┌─ GIVEN INFORMATION

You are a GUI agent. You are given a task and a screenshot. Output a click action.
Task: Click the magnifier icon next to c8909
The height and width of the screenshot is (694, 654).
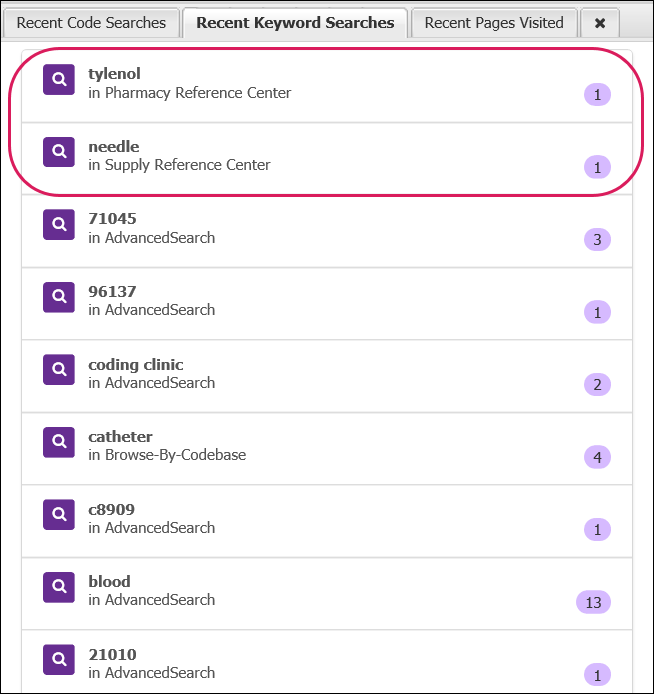[59, 515]
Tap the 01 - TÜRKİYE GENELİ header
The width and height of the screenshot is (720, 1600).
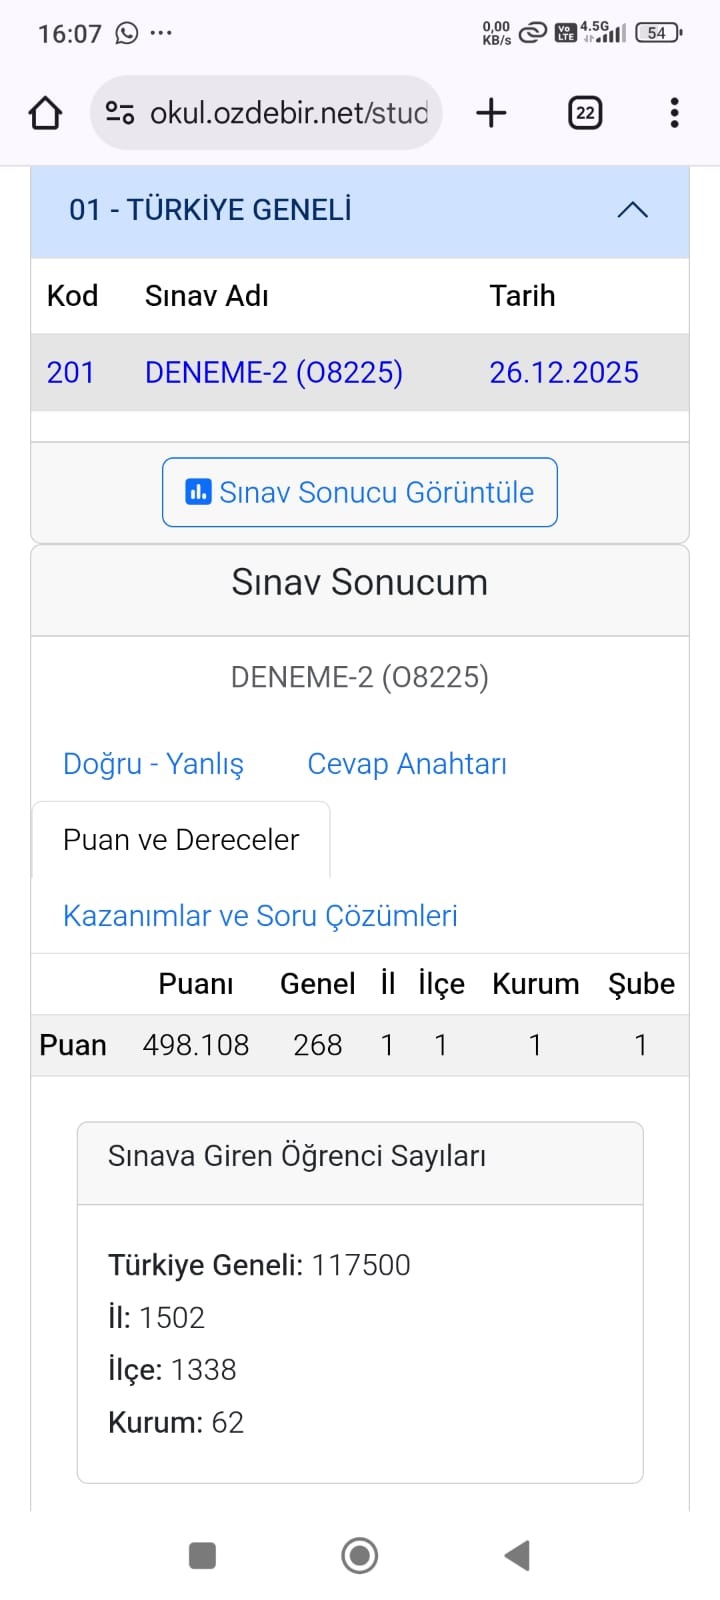pyautogui.click(x=210, y=210)
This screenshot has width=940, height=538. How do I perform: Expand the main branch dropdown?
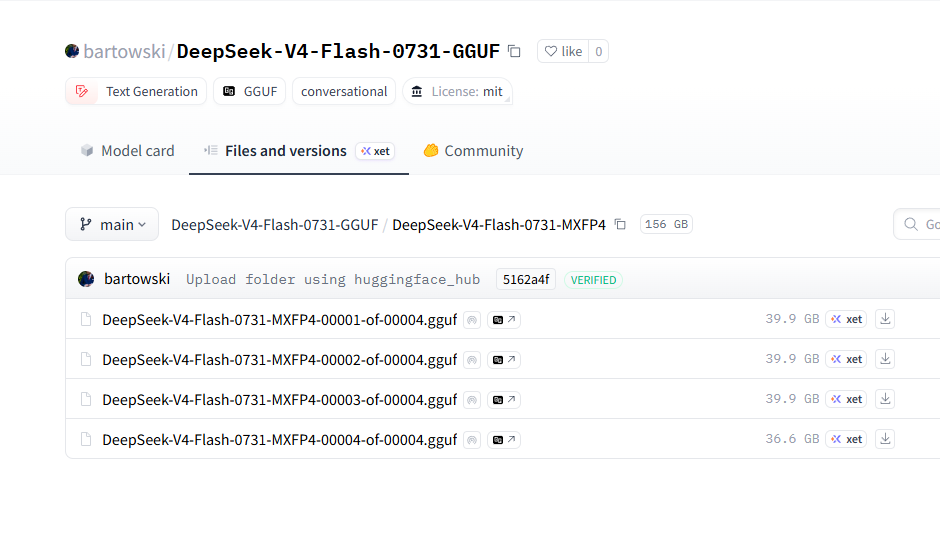[112, 224]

└─

Reproduce exactly, without any picture, the lines from the one bearing "Task: Click the magnifier icon next to c8909" to the last line of the records above.

• **SOLUTION BELOW**
Task: Click the magnifier icon next to c8909
The height and width of the screenshot is (694, 654).
[59, 515]
Tap the 01 - TÜRKİYE GENELİ header
The width and height of the screenshot is (720, 1600).
pyautogui.click(x=210, y=210)
This screenshot has width=940, height=538. How do I perform: Expand the main branch dropdown?
[112, 224]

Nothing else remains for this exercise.